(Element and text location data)
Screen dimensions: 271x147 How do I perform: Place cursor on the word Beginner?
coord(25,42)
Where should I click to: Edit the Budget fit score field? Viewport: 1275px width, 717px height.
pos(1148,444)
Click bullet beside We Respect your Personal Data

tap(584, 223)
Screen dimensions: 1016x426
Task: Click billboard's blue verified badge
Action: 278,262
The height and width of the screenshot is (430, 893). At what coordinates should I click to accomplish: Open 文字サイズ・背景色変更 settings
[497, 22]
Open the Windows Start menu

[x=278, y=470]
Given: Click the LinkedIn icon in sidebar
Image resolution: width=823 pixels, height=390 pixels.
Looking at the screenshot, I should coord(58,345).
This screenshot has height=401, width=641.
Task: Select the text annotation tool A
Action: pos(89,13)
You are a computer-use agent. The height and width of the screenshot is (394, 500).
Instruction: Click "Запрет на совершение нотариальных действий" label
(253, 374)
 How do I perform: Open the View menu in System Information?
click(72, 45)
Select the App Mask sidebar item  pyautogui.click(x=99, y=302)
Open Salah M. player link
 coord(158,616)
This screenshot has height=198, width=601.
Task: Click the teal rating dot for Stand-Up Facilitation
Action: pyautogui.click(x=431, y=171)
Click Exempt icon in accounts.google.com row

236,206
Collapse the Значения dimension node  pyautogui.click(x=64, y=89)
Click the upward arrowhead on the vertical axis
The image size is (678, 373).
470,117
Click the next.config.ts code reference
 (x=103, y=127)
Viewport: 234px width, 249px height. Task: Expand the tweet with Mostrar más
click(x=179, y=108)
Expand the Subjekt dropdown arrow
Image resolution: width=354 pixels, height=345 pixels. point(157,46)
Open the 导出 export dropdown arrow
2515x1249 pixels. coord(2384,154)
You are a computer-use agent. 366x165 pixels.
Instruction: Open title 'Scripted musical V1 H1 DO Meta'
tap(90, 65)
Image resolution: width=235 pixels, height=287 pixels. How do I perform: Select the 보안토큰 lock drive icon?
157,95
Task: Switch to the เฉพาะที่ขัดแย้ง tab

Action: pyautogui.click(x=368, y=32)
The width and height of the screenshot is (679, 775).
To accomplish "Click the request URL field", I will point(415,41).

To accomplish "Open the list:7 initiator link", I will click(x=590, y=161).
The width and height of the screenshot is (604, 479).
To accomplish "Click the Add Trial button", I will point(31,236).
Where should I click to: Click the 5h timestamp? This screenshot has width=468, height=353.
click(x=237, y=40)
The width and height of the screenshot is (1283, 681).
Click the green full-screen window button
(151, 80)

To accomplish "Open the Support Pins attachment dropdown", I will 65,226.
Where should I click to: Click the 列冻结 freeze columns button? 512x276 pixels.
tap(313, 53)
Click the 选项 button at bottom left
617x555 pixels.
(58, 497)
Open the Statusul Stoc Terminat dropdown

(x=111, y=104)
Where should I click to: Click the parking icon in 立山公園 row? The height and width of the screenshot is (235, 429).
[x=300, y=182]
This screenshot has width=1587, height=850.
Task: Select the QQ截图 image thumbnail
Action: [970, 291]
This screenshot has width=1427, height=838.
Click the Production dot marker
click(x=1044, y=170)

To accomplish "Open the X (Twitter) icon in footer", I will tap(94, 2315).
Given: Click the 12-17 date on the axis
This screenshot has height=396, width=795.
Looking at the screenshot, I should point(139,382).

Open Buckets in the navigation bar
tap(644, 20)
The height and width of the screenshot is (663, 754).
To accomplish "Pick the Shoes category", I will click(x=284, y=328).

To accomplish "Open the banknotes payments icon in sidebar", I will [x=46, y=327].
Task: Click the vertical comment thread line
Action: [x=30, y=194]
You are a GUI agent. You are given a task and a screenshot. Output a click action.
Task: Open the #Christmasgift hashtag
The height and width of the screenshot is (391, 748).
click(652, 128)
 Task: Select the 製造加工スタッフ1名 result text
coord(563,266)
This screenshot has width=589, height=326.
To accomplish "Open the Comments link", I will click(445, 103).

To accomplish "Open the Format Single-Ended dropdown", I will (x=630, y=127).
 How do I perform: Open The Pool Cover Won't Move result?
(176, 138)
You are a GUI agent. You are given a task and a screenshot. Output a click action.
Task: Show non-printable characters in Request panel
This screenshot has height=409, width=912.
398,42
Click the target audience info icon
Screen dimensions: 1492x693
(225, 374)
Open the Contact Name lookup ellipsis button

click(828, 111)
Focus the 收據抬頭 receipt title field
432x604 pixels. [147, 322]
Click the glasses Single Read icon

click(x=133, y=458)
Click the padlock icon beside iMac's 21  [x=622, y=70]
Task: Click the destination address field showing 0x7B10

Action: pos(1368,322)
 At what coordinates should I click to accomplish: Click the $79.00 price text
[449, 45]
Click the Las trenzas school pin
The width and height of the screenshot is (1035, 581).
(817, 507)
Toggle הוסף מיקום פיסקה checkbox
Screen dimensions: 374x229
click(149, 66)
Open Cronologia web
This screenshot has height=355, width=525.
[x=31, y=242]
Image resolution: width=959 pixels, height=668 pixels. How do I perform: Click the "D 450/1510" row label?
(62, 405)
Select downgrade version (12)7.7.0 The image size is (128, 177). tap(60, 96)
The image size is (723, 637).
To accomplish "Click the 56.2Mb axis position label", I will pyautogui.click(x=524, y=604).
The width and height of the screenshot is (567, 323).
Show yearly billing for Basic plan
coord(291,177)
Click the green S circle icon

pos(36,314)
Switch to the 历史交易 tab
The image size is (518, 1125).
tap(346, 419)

Task instructions -
Transcribe every one of the rows above verbatim, line for line.

Written response -
Screen dimensions: 271x147 How do I perform: Place cursor on the word Beginner?
coord(25,42)
Where should I click to: Edit the Budget fit score field? Viewport: 1275px width, 717px height.
pos(1148,444)
Click bullet beside We Respect your Personal Data

tap(584, 223)
Screen dimensions: 1016x426
Task: Click billboard's blue verified badge
Action: 278,262
The height and width of the screenshot is (430, 893). At what coordinates should I click to accomplish: Open 文字サイズ・背景色変更 settings
[497, 22]
Open the Windows Start menu

[x=278, y=470]
Given: Click the LinkedIn icon in sidebar
Image resolution: width=823 pixels, height=390 pixels.
Looking at the screenshot, I should coord(58,345).
This screenshot has height=401, width=641.
Task: Select the text annotation tool A
Action: pos(89,13)
You are a computer-use agent. The height and width of the screenshot is (394, 500).
Instruction: Click "Запрет на совершение нотариальных действий" label
(253, 374)
 How do I perform: Open the View menu in System Information?
click(72, 45)
Select the App Mask sidebar item  pyautogui.click(x=99, y=302)
Open Salah M. player link
 coord(158,616)
This screenshot has height=198, width=601.
Task: Click the teal rating dot for Stand-Up Facilitation
Action: pyautogui.click(x=431, y=171)
Click Exempt icon in accounts.google.com row

236,206
Collapse the Значения dimension node  pyautogui.click(x=64, y=89)
Click the upward arrowhead on the vertical axis
The image size is (678, 373).
470,117
Click the next.config.ts code reference
 (x=103, y=127)
Viewport: 234px width, 249px height. Task: Expand the tweet with Mostrar más
click(x=179, y=108)
Expand the Subjekt dropdown arrow
Image resolution: width=354 pixels, height=345 pixels. point(157,46)
Open the 导出 export dropdown arrow
2515x1249 pixels. coord(2384,154)
You are a computer-use agent. 366x165 pixels.
Instruction: Open title 'Scripted musical V1 H1 DO Meta'
tap(90, 65)
Image resolution: width=235 pixels, height=287 pixels. How do I perform: Select the 보안토큰 lock drive icon?
157,95
Task: Switch to the เฉพาะที่ขัดแย้ง tab

Action: pyautogui.click(x=368, y=32)
The width and height of the screenshot is (679, 775).
To accomplish "Click the request URL field", I will point(415,41).

To accomplish "Open the list:7 initiator link", I will click(x=590, y=161).
The width and height of the screenshot is (604, 479).
To accomplish "Click the Add Trial button", I will point(31,236).
Where should I click to: Click the 5h timestamp? This screenshot has width=468, height=353.
click(x=237, y=40)
The width and height of the screenshot is (1283, 681).
Click the green full-screen window button
(151, 80)

To accomplish "Open the Support Pins attachment dropdown", I will 65,226.
Where should I click to: Click the 列冻结 freeze columns button? 512x276 pixels.
tap(313, 53)
Click the 选项 button at bottom left
617x555 pixels.
(58, 497)
Open the Statusul Stoc Terminat dropdown

(x=111, y=104)
Where should I click to: Click the parking icon in 立山公園 row? The height and width of the screenshot is (235, 429).
[x=300, y=182]
This screenshot has width=1587, height=850.
Task: Select the QQ截图 image thumbnail
Action: [970, 291]
This screenshot has width=1427, height=838.
Click the Production dot marker
click(x=1044, y=170)

To accomplish "Open the X (Twitter) icon in footer", I will tap(94, 2315).
Given: Click the 12-17 date on the axis
This screenshot has height=396, width=795.
Looking at the screenshot, I should point(139,382).

Open Buckets in the navigation bar
tap(644, 20)
The height and width of the screenshot is (663, 754).
To accomplish "Pick the Shoes category", I will click(x=284, y=328).

To accomplish "Open the banknotes payments icon in sidebar", I will [x=46, y=327].
Task: Click the vertical comment thread line
Action: [x=30, y=194]
You are a GUI agent. You are given a task and a screenshot. Output a click action.
Task: Open the #Christmasgift hashtag
The height and width of the screenshot is (391, 748).
click(652, 128)
 Task: Select the 製造加工スタッフ1名 result text
coord(563,266)
This screenshot has width=589, height=326.
To accomplish "Open the Comments link", I will click(445, 103).

To accomplish "Open the Format Single-Ended dropdown", I will (x=630, y=127).
 How do I perform: Open The Pool Cover Won't Move result?
(176, 138)
You are a GUI agent. You are given a task and a screenshot. Output a click action.
Task: Show non-printable characters in Request panel
This screenshot has height=409, width=912.
398,42
Click the target audience info icon
Screen dimensions: 1492x693
(225, 374)
Open the Contact Name lookup ellipsis button

click(828, 111)
Focus the 收據抬頭 receipt title field
432x604 pixels. [147, 322]
Click the glasses Single Read icon

click(x=133, y=458)
Click the padlock icon beside iMac's 21  [x=622, y=70]
Task: Click the destination address field showing 0x7B10

Action: pos(1368,322)
 At what coordinates should I click to accomplish: Click the $79.00 price text
[449, 45]
Click the Las trenzas school pin
The width and height of the screenshot is (1035, 581).
(817, 507)
Toggle הוסף מיקום פיסקה checkbox
Screen dimensions: 374x229
click(149, 66)
Open Cronologia web
This screenshot has height=355, width=525.
[x=31, y=242]
Image resolution: width=959 pixels, height=668 pixels. How do I perform: Click the "D 450/1510" row label?
(62, 405)
Select downgrade version (12)7.7.0 The image size is (128, 177). tap(60, 96)
The image size is (723, 637).
To accomplish "Click the 56.2Mb axis position label", I will pyautogui.click(x=524, y=604).
The width and height of the screenshot is (567, 323).
Show yearly billing for Basic plan
coord(291,177)
Click the green S circle icon

pos(36,314)
Switch to the 历史交易 tab
The image size is (518, 1125).
tap(346, 419)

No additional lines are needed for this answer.